N. N. Skvortsova, E. V. Voronova, I. Yu. Vafin, N. S. Akhmadullina, T. E. Gayanova, A. A. Letunov, V. P. Logvinenko, A. Yu. Kolchanova, V. D. Borzosekov, A. S. Sokolov, V. D. Stepakhin, E. A. Obraztsova, O. N. Shishilov
Fusion Science and Technology | Volume 81 | Number 8 | November 2025 | Pages 833-847
Research Article | doi.org/10.1080/15361055.2025.2478656
Articles are hosted by Taylor and Francis Online.
This paper presents a description of the creation of heterogeneous catalysts by plasma-chemical methods using a powerful pulsed fusion gyrotron.

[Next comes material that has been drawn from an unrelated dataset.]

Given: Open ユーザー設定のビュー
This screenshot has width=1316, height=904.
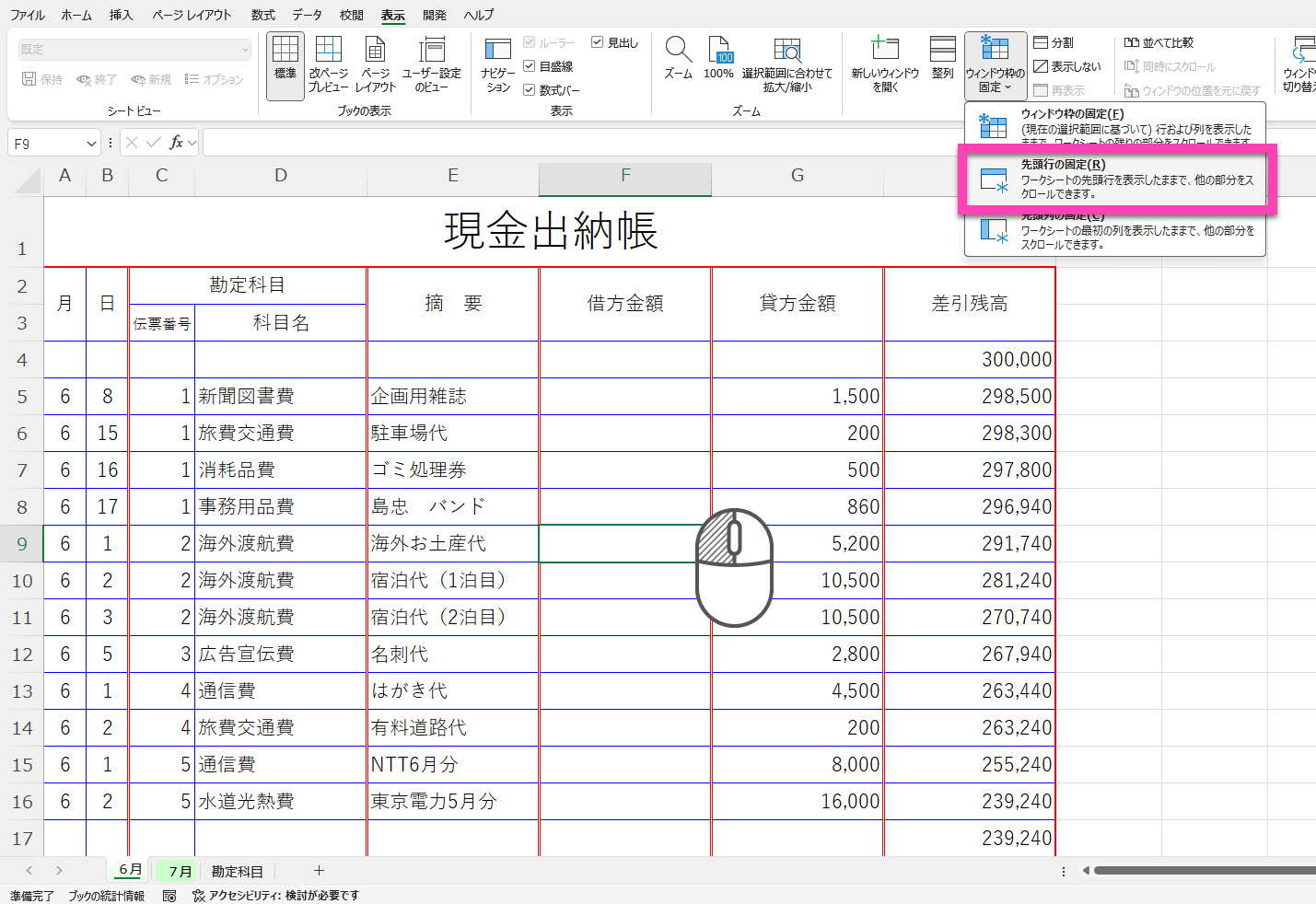Looking at the screenshot, I should pos(431,64).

The microdisperse particles for catalysts are created by irradiating a mixture of copper (Cu) and dielectric (aluminum oxide, silicon oxide, titanium oxide, silicon–aluminum oxynitride) powders by the microwave radiation of a gyrotron, which initiates plasma-chemical reactions inside the mixture and in the air above it. These are complex chain reactions of self-propagating high-temperature synthesis. As a result of these reactions, microparticles of dielectrics into whose surface Cu nanoparticles are imbedded are created.